Nieuw uitgangspunt voor knelpunt 1: Wijs één zorgverzekeraar aan als de regisseur voor de regio met een mandaat voor besluitvormende doorzettingsmacht bij de vernieuwingsagenda. Deze regisseur is ook de enige gesprekspartner in de regio voor reguliere zorgcontractering (Zvw, Wmo en Wlz).
Knelpunt 2: Landelijke concurrentie leidt tot risico’s in de regio
Landelijke concurrentie staat successen op het gebied van onderlinge regionale samenwerking enorm in de weg. Door de spanning tussen landelijke concurrentie en regionale samenwerking ontstaat haast paradoxale besluitvorming in de regio. In een markt van concurrentie moet een bestuurder nu altijd het belang van de individuele zorgverzekeraar of zorgaanbieder laten prevaleren. De individuele en regionale belangenafweging schuurt bij wezenlijke verbeteringen naar passende en preventieve zorg.
Nieuw uitgangspunt knelpunt 2: Laat de beslissing omtrent concurrentie of samenwerking over aan de regionale partners (de overlegtafel).

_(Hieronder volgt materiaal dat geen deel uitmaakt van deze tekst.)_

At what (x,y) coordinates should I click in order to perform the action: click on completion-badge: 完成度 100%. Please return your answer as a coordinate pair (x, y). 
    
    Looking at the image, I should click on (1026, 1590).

Het middel van concurrentie wordt in de regio alleen nog ingezet op gebieden met aantoonbare maatschappelijke meerwaarde.
Knelpunt 3: Regionale financiële kaders ontbreken
Hoe kunnen de regionale partners effectief hun verwachtingen en resultaten overzien als een financiële kaderstelling ontbreekt? Kaders voor de Zvw, Wmo en Wlz zijn apart van elkaar geformuleerd en worden regelgevend aangestuurd via landelijke betaaltitels. Deze landelijke betaaltitels zijn in zeer complexe financieringsmodellen uitgewerkt die veel starheid in het zorgsysteem opleveren. Gezien de gevoeligheden en de beperkte kennis van deze modellen kunnen aanpassingen jaren op zich laten wachten. Elke wezenlijke regionale vernieuwing wordt hiermee langdurig uitgesteld en in de kiem gesmoord.
Nieuw uitgangspunt knelpunt 3: Drastische vereenvoudiging van de landelijke financiering, die zich voortaan richt op de regio in de vorm van populatiebekostiging. Regio’s krijgen daarbij de vrijheid in het gebruik van landelijke en regionale betaaltitels. Hiermee worden regionale besluitvorming en passende bekostiging met elkaar in lijn gebracht. De vrijheid voor implementatie van regionale initiatieven krijgt zo een hoogstnoodzakelijke impuls.